وَيَعْبُدُونَ مِن دُونِ اللّهِ مَا لاَ يَضُرُّهُمْ وَلاَ يَنفَعُهُمْ وَيَقُولُونَ هَـؤُلاء شُفَعَاؤُنَا عِندَ اللّهِ قُلْ أَتُنَبِّئُونَ اللّهَ بِمَا لاَ يَعْلَمُ فِي السَّمَاوَاتِ وَلاَ فِي الأَرْضِ سُبْحَانَهُ وَتَعَالَى عَمَّا يُشْرِكُونَ

“Dan mereka menyembah selain daripada Allah, apa yang tidak dapat mendatangkan kemadharatan kepada mereka, dan tidak (pula) manfaat. Dan mereka berkata: “Mereka itu adalah pemberi syafaat kepada kami di sisi Allah.” Katakanlah: “Apakah kamu mengabarkan kepada Allah apa yang tidak diketahui-Nya, baik di langit dan tidak (pula) di bumi?” Maha Suci Allah dan Maha Tinggi dan apa yang mereka memersekutukan (itu).” [QS.Yunus 10 : 18]

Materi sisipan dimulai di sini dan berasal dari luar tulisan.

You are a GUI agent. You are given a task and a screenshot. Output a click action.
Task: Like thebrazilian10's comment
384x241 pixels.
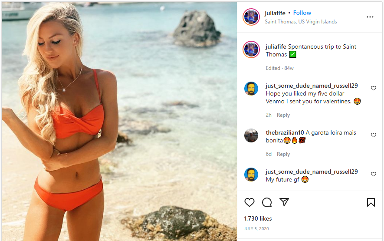373,135
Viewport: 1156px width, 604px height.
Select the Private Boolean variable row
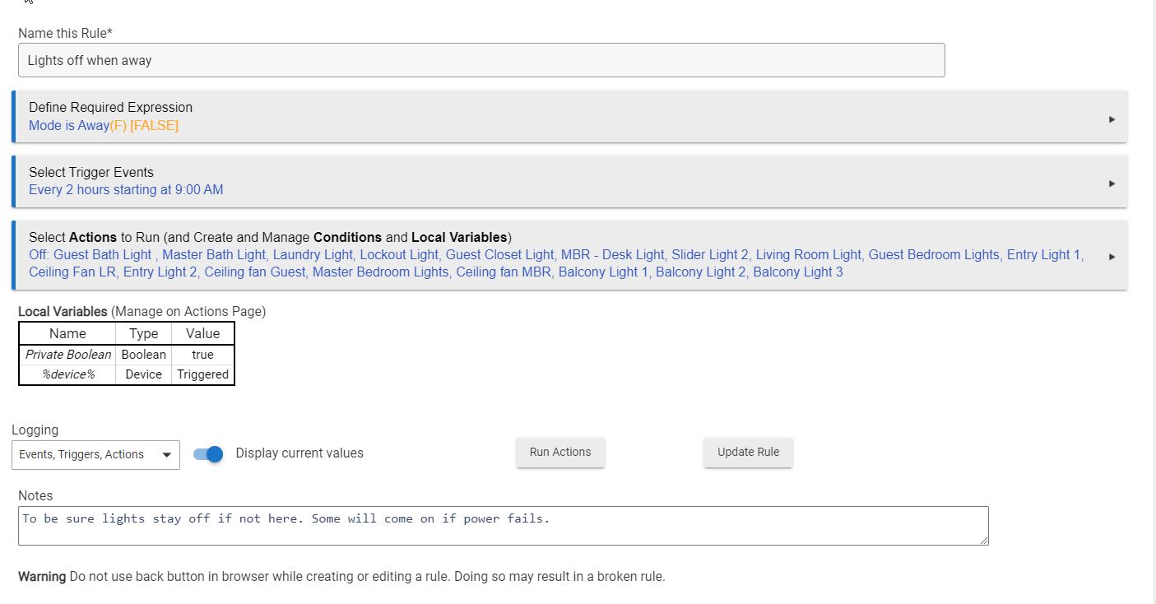point(68,355)
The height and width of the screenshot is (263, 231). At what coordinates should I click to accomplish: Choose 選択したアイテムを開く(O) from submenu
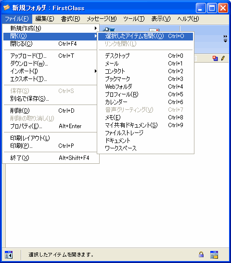pos(145,36)
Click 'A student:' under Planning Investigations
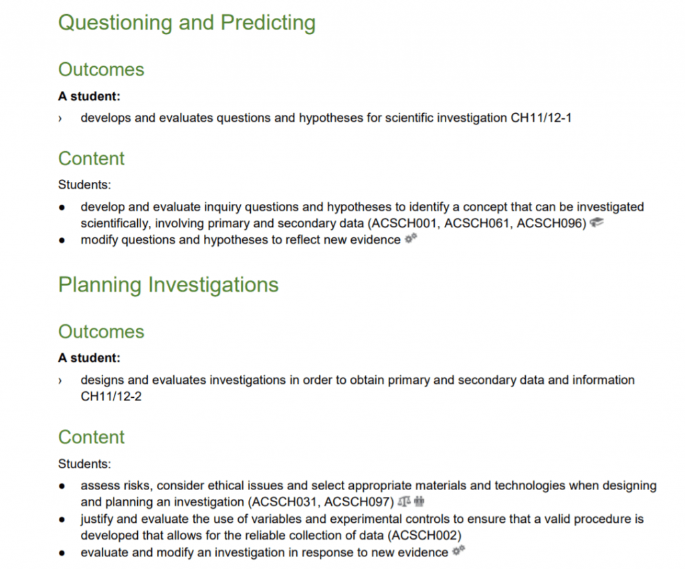The width and height of the screenshot is (685, 569). [89, 358]
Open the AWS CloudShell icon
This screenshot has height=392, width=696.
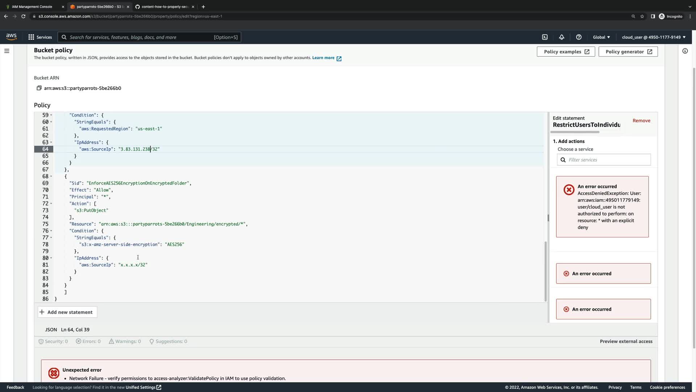544,37
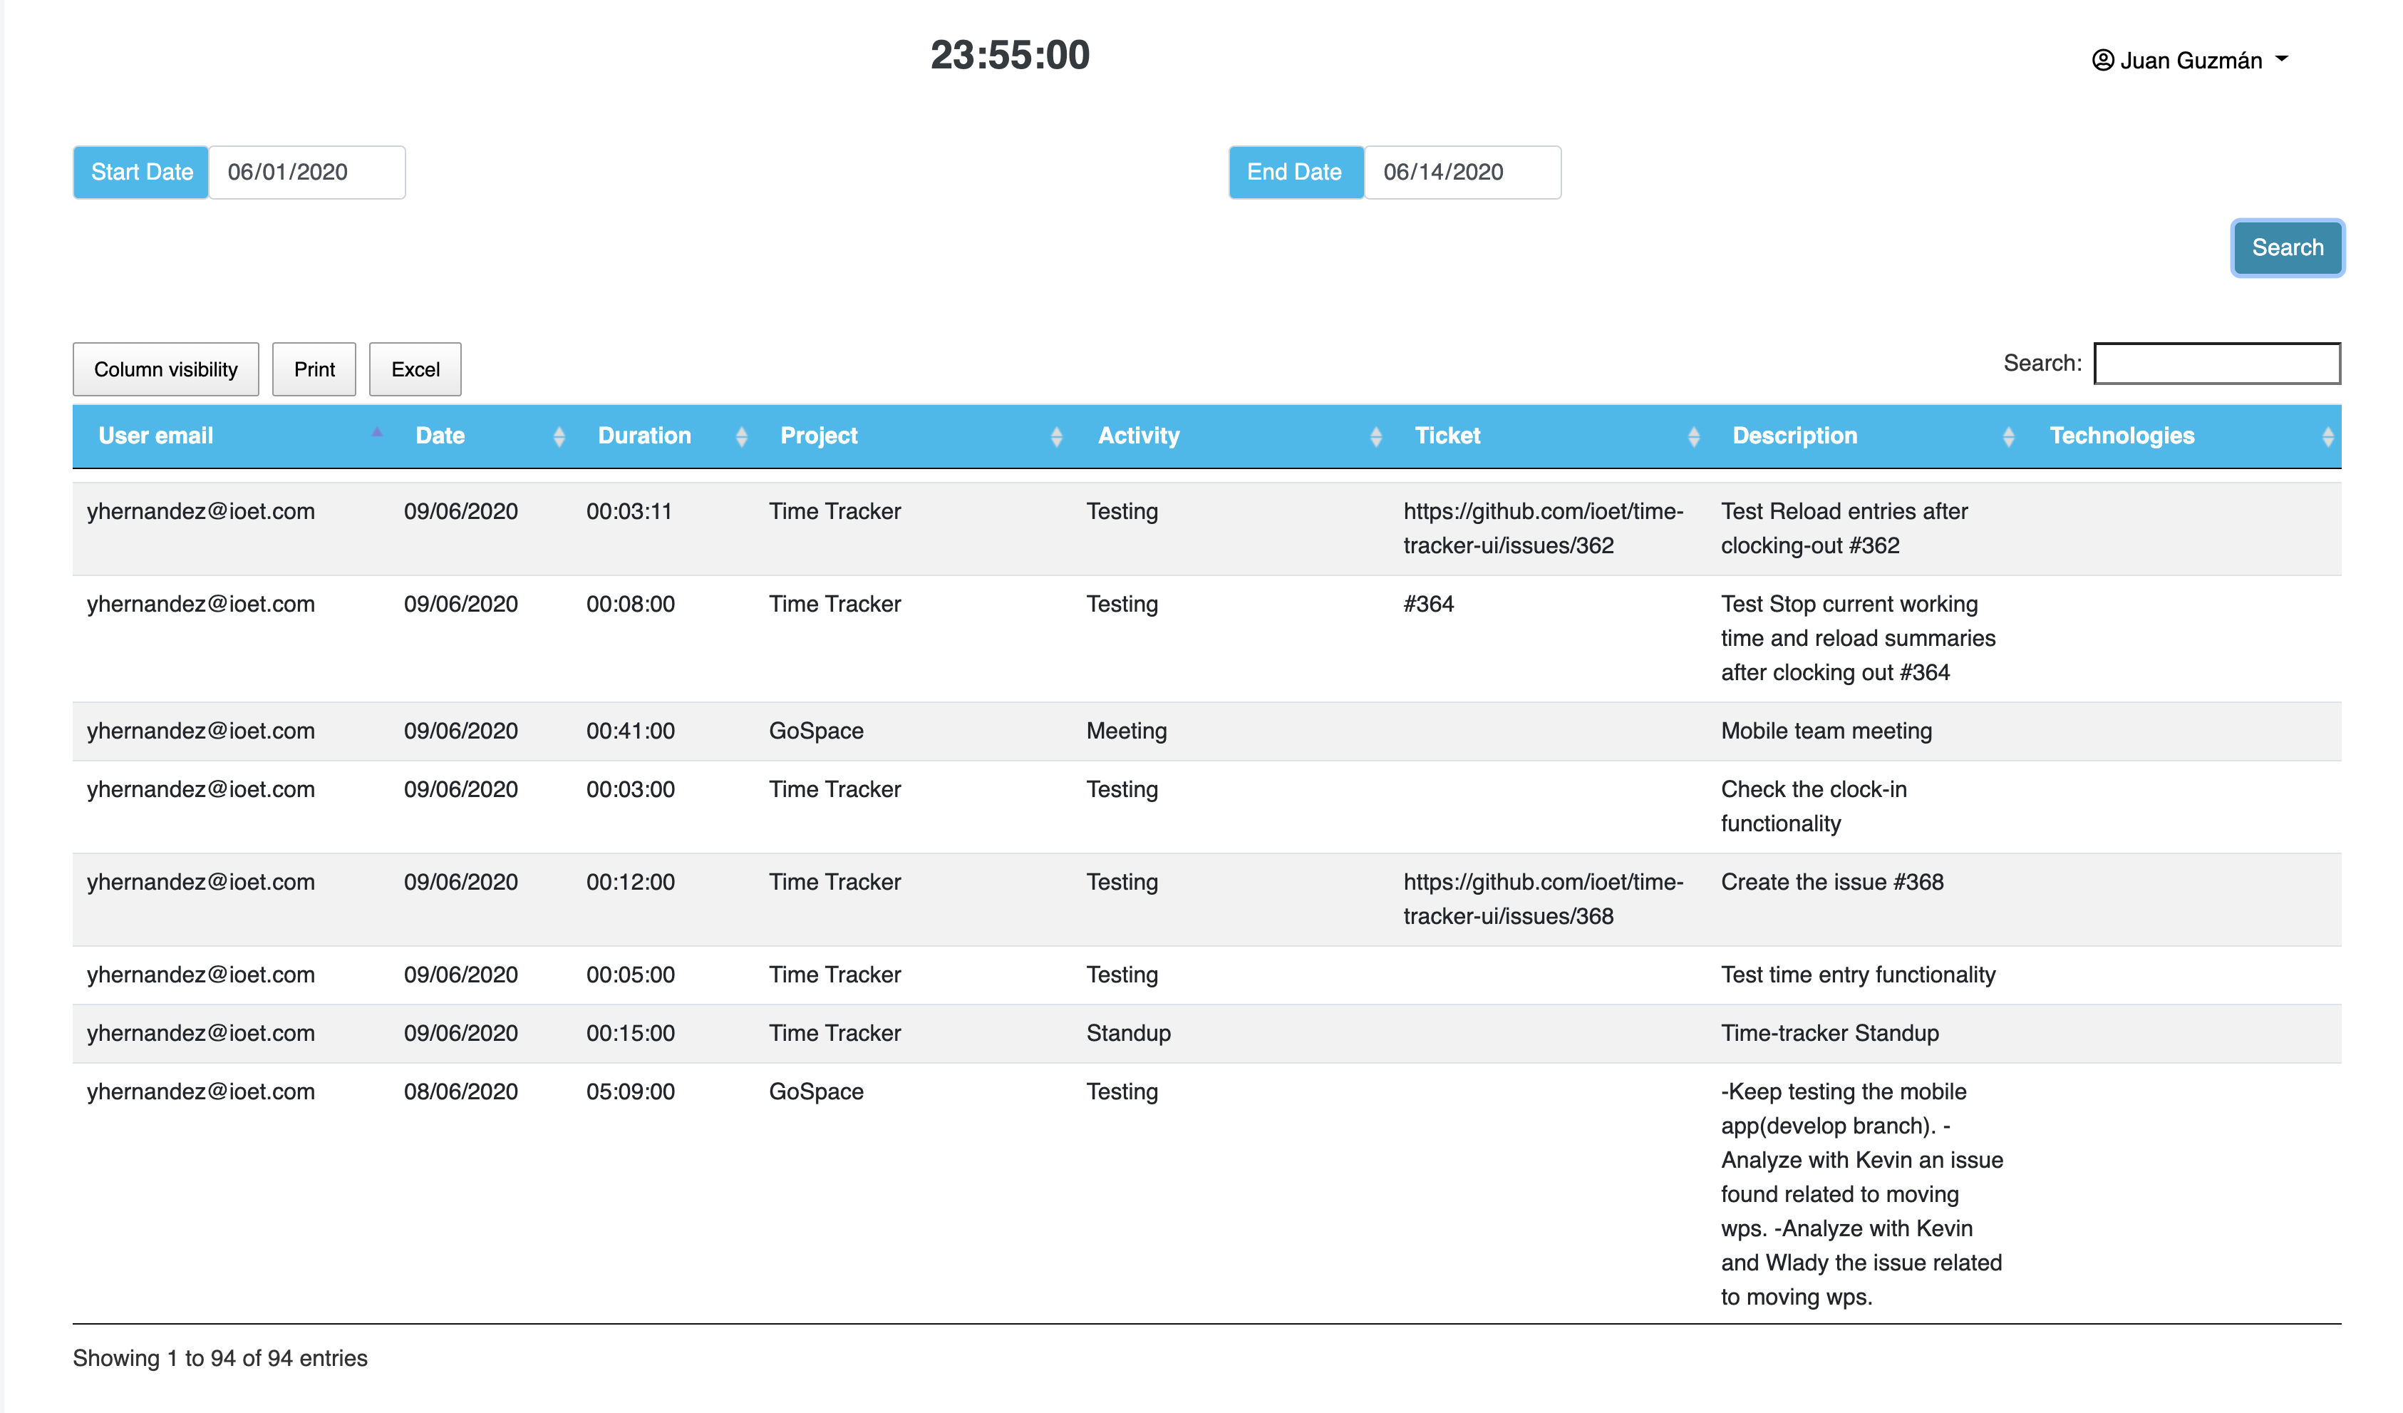Click sort icon in Duration column header
This screenshot has height=1413, width=2403.
(741, 437)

Pentingnya Mengetahui Kaidah Ini

Mengetahui kaidah ini sangatlah penting. Karena dengannya dapat diketahui, bahwa sebab kesyirikan orang-orang terdahulu adalah mencari pendekatan diri dan syafaat (kepada selain Allah ﷻ). Hingga akhirnya Allah ﷻ mengutus Rasulullah Muhammad ﷺ untuk menjelaskan, bahwa hal itu merupakan bentuk kekufuran dan kesyirikan, dan termasuk perbuatan meremehkan Allah Rabb alam semesta. Rasulullah ﷺ mencurahkan segala daya upaya di jalan Allah ﷻ, dan menanggung berbagai macam beban serta resiko untuk mendakwahi mereka, hingga dltinggalkan Sesembahan (selain Allah ﷻ) yang disembah oleh mereka dan nenek moyang mereka, dan sirnalah semua lambang serta syiar keberhalaan.

Tetapi zaman terus berputar. Ilmu agama semakin diremehkan. Dan muncul berbagai syubhat yang dilancarkan setan bersama bala tentaranya, yang di dalamnya penuh dengan kata-kata indah, dan dibumbui hujjah-hujjah yang tidak ditempatkan dan tidak dipahami sesuai porsinya, sehingga kebanyakan umat manusia terjerumus dalam kubangan kesyirikan. Dan bahkan karena tipisnya pengetahuan agama, ditambah dengan kuatnya syubhat, secara tidak sadar mereka meneriakkan dan membela perbuatan mereka dengan hujjah dan landasan orang-orang musyrik awal. Begitu juga upaya pembelaan mereka secara fisik terhadap keyakinan mereka, adalah sebagaimana upaya pendahulu-pendahulu mereka.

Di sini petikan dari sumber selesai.